Your goal:
Begin your copy at the line holding "Select the Scale tool" and end it at the last line of the listing. Keep every line exact and leave out the pictures.

Information supplied:
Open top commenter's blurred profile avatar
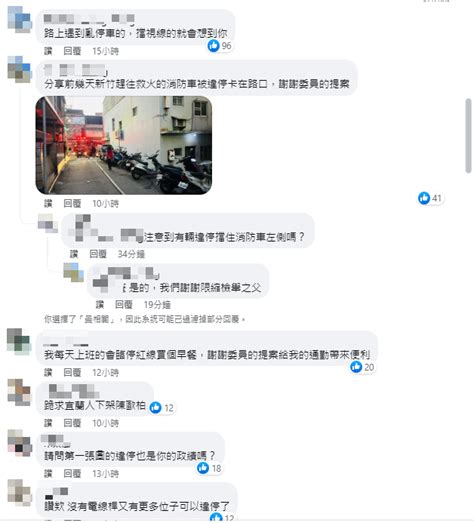The width and height of the screenshot is (474, 523). click(19, 20)
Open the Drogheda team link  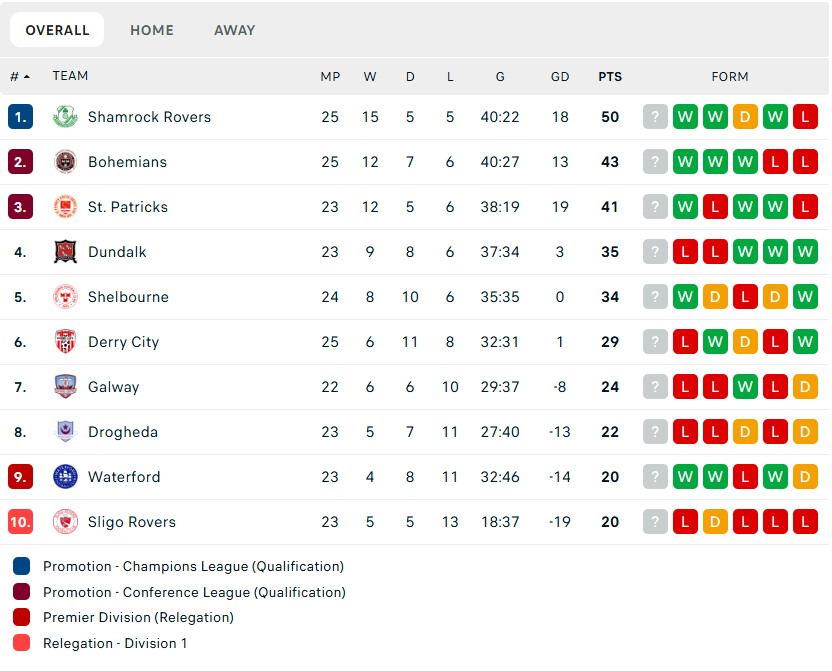(x=123, y=432)
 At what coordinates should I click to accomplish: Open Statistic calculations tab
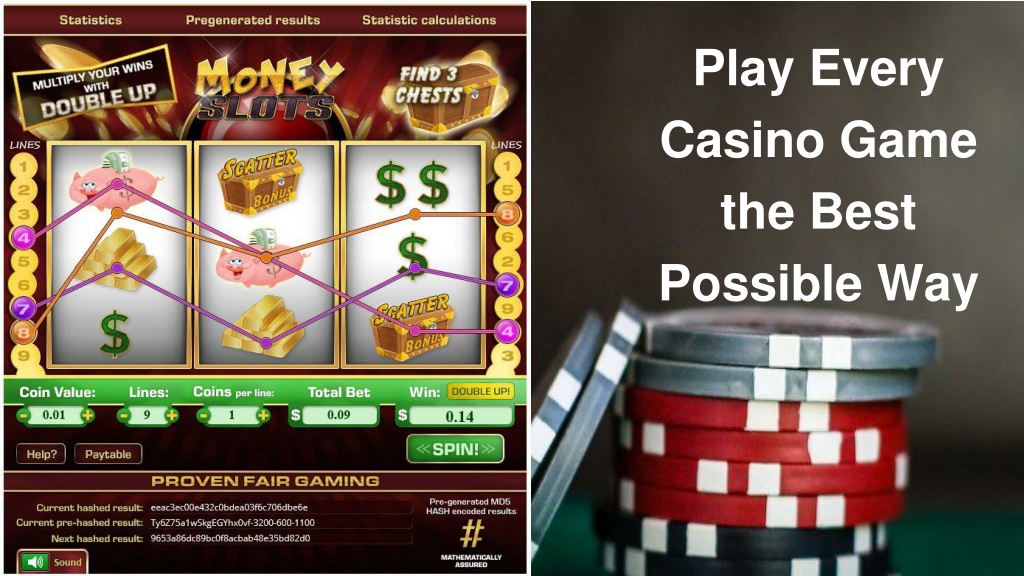(429, 20)

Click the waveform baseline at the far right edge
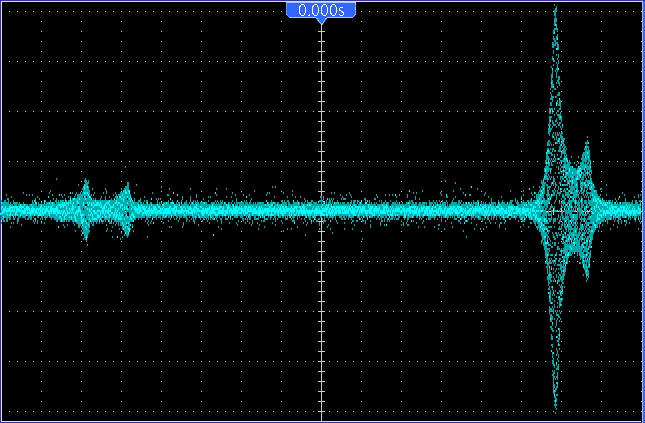pyautogui.click(x=639, y=210)
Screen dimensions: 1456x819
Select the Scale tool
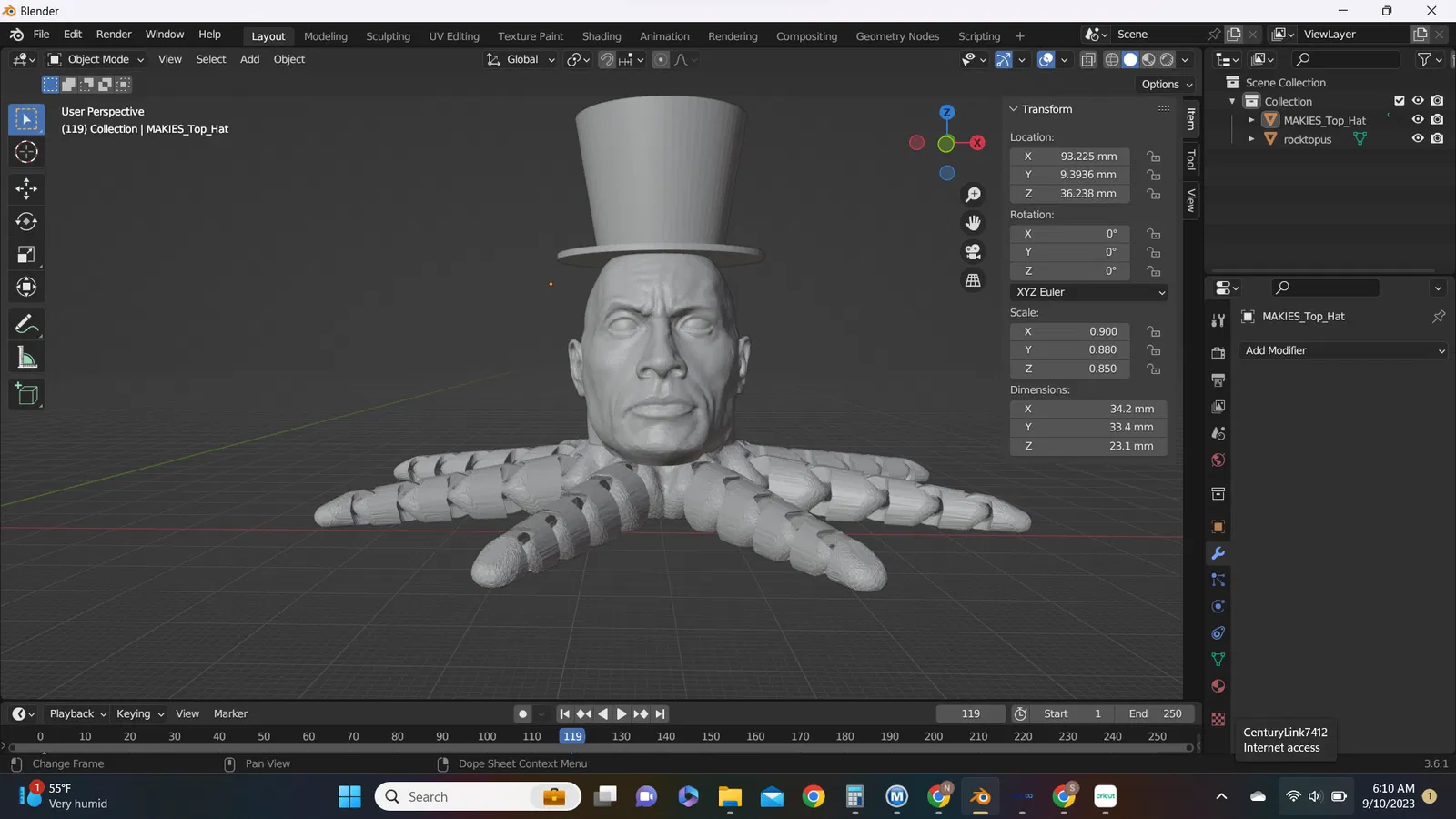point(26,255)
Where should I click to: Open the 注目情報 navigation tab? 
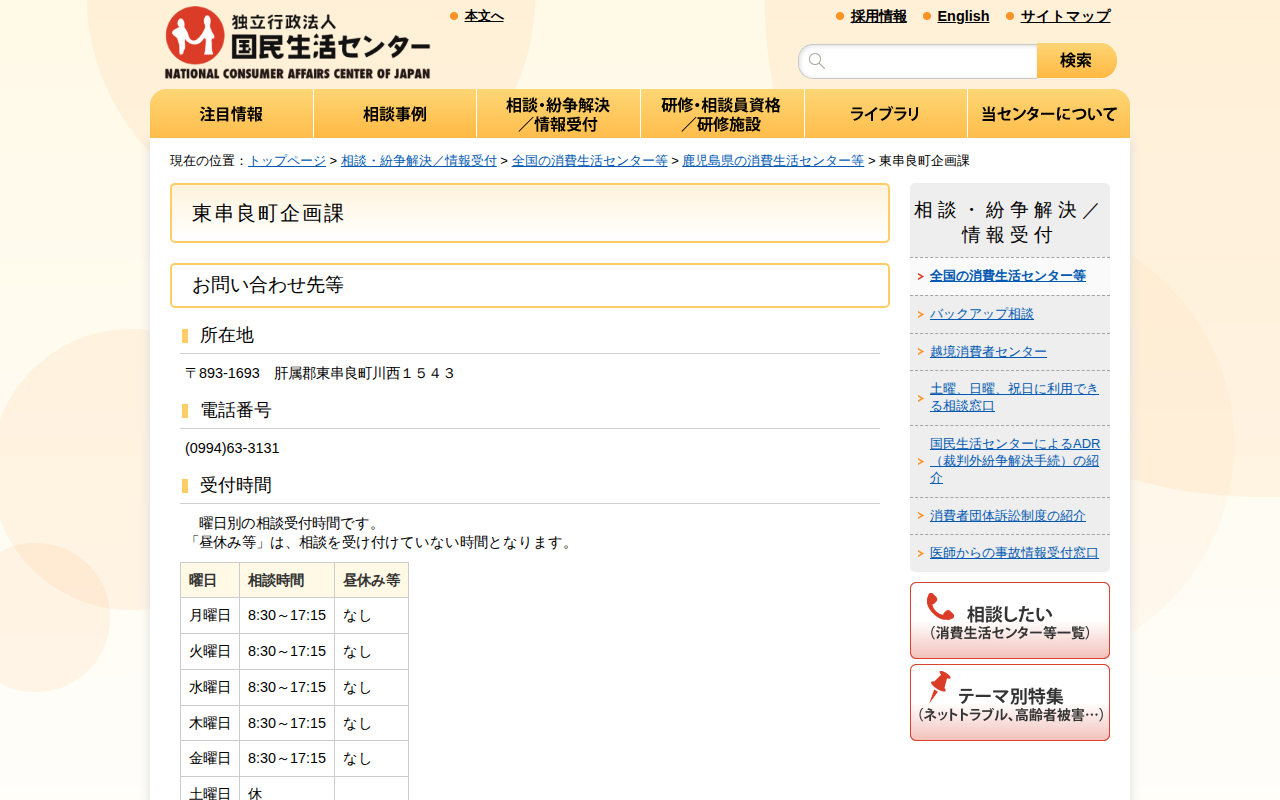pyautogui.click(x=231, y=113)
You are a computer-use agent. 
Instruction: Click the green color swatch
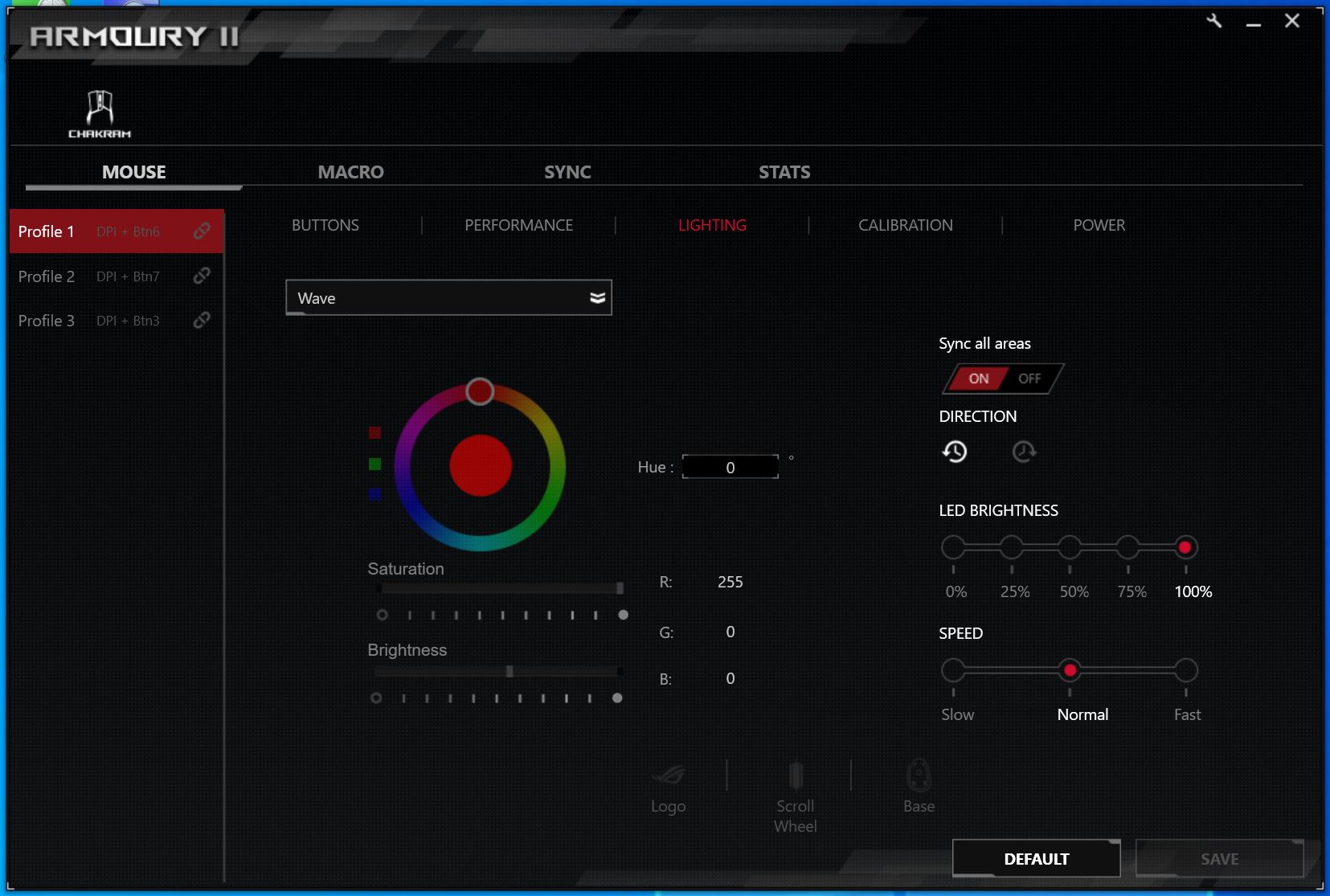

Reply:
Select the Scale tool
point(26,255)
Where should I click to: Open the 注目情報 navigation tab? 
pyautogui.click(x=231, y=113)
You are a computer-use agent. 
Instruction: Click the green color swatch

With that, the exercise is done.